Exercise directions. Copy the following lines exactly as they appear, from first to last.

Exercise material.

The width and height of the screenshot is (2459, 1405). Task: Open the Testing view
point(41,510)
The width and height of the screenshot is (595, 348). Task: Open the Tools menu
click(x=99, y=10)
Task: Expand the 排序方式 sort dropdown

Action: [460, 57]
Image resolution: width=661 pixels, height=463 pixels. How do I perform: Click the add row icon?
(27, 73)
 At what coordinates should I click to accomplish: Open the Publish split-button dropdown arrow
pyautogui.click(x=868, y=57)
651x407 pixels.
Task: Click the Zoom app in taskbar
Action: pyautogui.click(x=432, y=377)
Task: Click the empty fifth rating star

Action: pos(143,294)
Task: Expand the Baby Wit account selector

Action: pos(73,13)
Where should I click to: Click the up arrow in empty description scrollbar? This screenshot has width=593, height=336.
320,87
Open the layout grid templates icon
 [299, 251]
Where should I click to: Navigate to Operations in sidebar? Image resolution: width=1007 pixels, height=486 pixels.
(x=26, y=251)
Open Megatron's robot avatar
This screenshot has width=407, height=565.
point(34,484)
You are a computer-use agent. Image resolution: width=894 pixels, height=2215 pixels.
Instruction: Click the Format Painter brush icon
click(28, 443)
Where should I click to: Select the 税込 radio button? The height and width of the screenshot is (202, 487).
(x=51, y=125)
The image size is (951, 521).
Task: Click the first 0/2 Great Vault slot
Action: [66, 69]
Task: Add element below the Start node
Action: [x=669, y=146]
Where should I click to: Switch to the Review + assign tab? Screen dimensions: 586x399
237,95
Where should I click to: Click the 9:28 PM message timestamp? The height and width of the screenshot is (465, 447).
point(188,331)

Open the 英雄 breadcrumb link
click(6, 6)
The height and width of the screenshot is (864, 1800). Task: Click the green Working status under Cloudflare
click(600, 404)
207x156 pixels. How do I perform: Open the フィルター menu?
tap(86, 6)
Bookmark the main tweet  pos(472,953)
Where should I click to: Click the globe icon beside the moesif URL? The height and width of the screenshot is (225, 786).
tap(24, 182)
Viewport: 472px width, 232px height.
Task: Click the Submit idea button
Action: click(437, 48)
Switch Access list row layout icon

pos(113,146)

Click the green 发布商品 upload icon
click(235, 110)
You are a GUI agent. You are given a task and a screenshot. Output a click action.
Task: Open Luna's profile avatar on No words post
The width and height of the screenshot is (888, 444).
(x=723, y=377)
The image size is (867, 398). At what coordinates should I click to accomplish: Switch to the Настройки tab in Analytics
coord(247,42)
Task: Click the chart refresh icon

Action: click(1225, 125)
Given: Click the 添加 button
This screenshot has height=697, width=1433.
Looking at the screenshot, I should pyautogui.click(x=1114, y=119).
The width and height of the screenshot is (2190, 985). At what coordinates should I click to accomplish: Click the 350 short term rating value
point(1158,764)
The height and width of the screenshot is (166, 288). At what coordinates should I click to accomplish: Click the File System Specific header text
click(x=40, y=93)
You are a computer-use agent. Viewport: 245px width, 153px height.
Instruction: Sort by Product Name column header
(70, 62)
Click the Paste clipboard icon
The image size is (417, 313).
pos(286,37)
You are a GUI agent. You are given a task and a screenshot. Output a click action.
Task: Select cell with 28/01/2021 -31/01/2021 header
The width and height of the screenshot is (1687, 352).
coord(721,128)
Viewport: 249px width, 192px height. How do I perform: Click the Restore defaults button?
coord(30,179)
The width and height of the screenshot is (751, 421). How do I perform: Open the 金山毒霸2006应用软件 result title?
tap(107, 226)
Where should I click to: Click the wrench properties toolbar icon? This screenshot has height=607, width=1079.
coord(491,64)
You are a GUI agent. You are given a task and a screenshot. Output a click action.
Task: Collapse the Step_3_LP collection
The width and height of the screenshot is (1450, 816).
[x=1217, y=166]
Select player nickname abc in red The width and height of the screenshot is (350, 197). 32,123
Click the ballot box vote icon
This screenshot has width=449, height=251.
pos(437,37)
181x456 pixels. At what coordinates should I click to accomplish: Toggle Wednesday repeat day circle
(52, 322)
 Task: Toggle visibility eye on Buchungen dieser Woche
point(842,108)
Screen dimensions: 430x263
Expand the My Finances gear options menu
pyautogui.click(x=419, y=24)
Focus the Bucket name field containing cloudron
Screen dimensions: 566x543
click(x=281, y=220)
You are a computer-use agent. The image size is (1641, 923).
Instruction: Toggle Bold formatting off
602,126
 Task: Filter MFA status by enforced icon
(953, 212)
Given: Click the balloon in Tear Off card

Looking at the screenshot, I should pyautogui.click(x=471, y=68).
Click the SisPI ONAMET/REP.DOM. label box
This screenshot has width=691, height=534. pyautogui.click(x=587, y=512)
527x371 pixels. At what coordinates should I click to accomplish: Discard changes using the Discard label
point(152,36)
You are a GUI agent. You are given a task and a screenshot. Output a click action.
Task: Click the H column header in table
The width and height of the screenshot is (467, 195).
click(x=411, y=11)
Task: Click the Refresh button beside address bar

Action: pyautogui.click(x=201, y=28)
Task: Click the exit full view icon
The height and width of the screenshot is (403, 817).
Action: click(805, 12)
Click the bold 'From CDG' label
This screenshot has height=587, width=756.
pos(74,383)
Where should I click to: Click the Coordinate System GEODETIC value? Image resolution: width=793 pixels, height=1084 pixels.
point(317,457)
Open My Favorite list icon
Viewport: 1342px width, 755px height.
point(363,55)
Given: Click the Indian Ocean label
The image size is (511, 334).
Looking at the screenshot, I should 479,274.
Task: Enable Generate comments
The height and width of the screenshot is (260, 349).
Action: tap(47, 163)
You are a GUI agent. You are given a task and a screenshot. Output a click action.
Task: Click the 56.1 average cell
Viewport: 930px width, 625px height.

Solution to this problem.
The width and height of the screenshot is (2459, 1405). Task: Open the Testing view
point(41,510)
The width and height of the screenshot is (595, 348). Task: Open the Tools menu
click(x=99, y=10)
Task: Expand the 排序方式 sort dropdown

Action: [460, 57]
Image resolution: width=661 pixels, height=463 pixels. How do I perform: Click the add row icon?
(27, 73)
 At what coordinates should I click to accomplish: Open the Publish split-button dropdown arrow
pyautogui.click(x=868, y=57)
651x407 pixels.
Task: Click the Zoom app in taskbar
Action: pyautogui.click(x=432, y=377)
Task: Click the empty fifth rating star

Action: pos(143,294)
Task: Expand the Baby Wit account selector

Action: pos(73,13)
Where should I click to: Click the up arrow in empty description scrollbar? This screenshot has width=593, height=336.
320,87
Open the layout grid templates icon
 [299, 251]
Where should I click to: Navigate to Operations in sidebar? Image resolution: width=1007 pixels, height=486 pixels.
(x=26, y=251)
Open Megatron's robot avatar
This screenshot has width=407, height=565.
point(34,484)
You are a computer-use agent. Image resolution: width=894 pixels, height=2215 pixels.
Instruction: Click the Format Painter brush icon
click(28, 443)
Where should I click to: Select the 税込 radio button? The height and width of the screenshot is (202, 487).
(x=51, y=125)
The image size is (951, 521).
Task: Click the first 0/2 Great Vault slot
Action: [66, 69]
Task: Add element below the Start node
Action: [x=669, y=146]
Where should I click to: Switch to the Review + assign tab? Screen dimensions: 586x399
237,95
Where should I click to: Click the 9:28 PM message timestamp? The height and width of the screenshot is (465, 447).
point(188,331)

Open the 英雄 breadcrumb link
click(6, 6)
The height and width of the screenshot is (864, 1800). Task: Click the green Working status under Cloudflare
click(600, 404)
207x156 pixels. How do I perform: Open the フィルター menu?
tap(86, 6)
Bookmark the main tweet  pos(472,953)
Where should I click to: Click the globe icon beside the moesif URL? The height and width of the screenshot is (225, 786).
tap(24, 182)
Viewport: 472px width, 232px height.
Task: Click the Submit idea button
Action: click(437, 48)
Switch Access list row layout icon

pos(113,146)

Click the green 发布商品 upload icon
click(235, 110)
You are a GUI agent. You are given a task and a screenshot. Output a click action.
Task: Open Luna's profile avatar on No words post
The width and height of the screenshot is (888, 444).
(x=723, y=377)
The image size is (867, 398). At what coordinates should I click to accomplish: Switch to the Настройки tab in Analytics
coord(247,42)
Task: Click the chart refresh icon

Action: click(1225, 125)
Given: Click the 添加 button
This screenshot has height=697, width=1433.
Looking at the screenshot, I should pyautogui.click(x=1114, y=119).
The width and height of the screenshot is (2190, 985). At what coordinates should I click to accomplish: Click the 350 short term rating value
point(1158,764)
The height and width of the screenshot is (166, 288). At what coordinates should I click to accomplish: Click the File System Specific header text
click(x=40, y=93)
You are a computer-use agent. Viewport: 245px width, 153px height.
Instruction: Sort by Product Name column header
(70, 62)
Click the Paste clipboard icon
The image size is (417, 313).
pos(286,37)
You are a GUI agent. You are given a task and a screenshot. Output a click action.
Task: Select cell with 28/01/2021 -31/01/2021 header
The width and height of the screenshot is (1687, 352).
coord(721,128)
Viewport: 249px width, 192px height. How do I perform: Click the Restore defaults button?
coord(30,179)
The width and height of the screenshot is (751, 421). How do I perform: Open the 金山毒霸2006应用软件 result title?
tap(107, 226)
Where should I click to: Click the wrench properties toolbar icon? This screenshot has height=607, width=1079.
coord(491,64)
You are a GUI agent. You are given a task and a screenshot. Output a click action.
Task: Collapse the Step_3_LP collection
The width and height of the screenshot is (1450, 816).
[x=1217, y=166]
Select player nickname abc in red The width and height of the screenshot is (350, 197). 32,123
Click the ballot box vote icon
This screenshot has width=449, height=251.
pos(437,37)
181x456 pixels. At what coordinates should I click to accomplish: Toggle Wednesday repeat day circle
(52, 322)
 Task: Toggle visibility eye on Buchungen dieser Woche
point(842,108)
Screen dimensions: 430x263
Expand the My Finances gear options menu
pyautogui.click(x=419, y=24)
Focus the Bucket name field containing cloudron
Screen dimensions: 566x543
click(x=281, y=220)
You are a computer-use agent. The image size is (1641, 923).
Instruction: Toggle Bold formatting off
602,126
 Task: Filter MFA status by enforced icon
(953, 212)
Given: Click the balloon in Tear Off card

Looking at the screenshot, I should pyautogui.click(x=471, y=68).
Click the SisPI ONAMET/REP.DOM. label box
This screenshot has width=691, height=534. pyautogui.click(x=587, y=512)
527x371 pixels. At what coordinates should I click to accomplish: Discard changes using the Discard label
point(152,36)
You are a GUI agent. You are given a task and a screenshot. Output a click action.
Task: Click the H column header in table
The width and height of the screenshot is (467, 195).
click(x=411, y=11)
Task: Click the Refresh button beside address bar

Action: pyautogui.click(x=201, y=28)
Task: Click the exit full view icon
The height and width of the screenshot is (403, 817).
Action: click(805, 12)
Click the bold 'From CDG' label
This screenshot has height=587, width=756.
pos(74,383)
Where should I click to: Click the Coordinate System GEODETIC value? Image resolution: width=793 pixels, height=1084 pixels.
point(317,457)
Open My Favorite list icon
Viewport: 1342px width, 755px height.
point(363,55)
Given: Click the Indian Ocean label
The image size is (511, 334).
Looking at the screenshot, I should 479,274.
Task: Enable Generate comments
The height and width of the screenshot is (260, 349).
Action: tap(47, 163)
You are a GUI agent. You are given a task and a screenshot. Output a click action.
Task: Click the 56.1 average cell
Viewport: 930px width, 625px height.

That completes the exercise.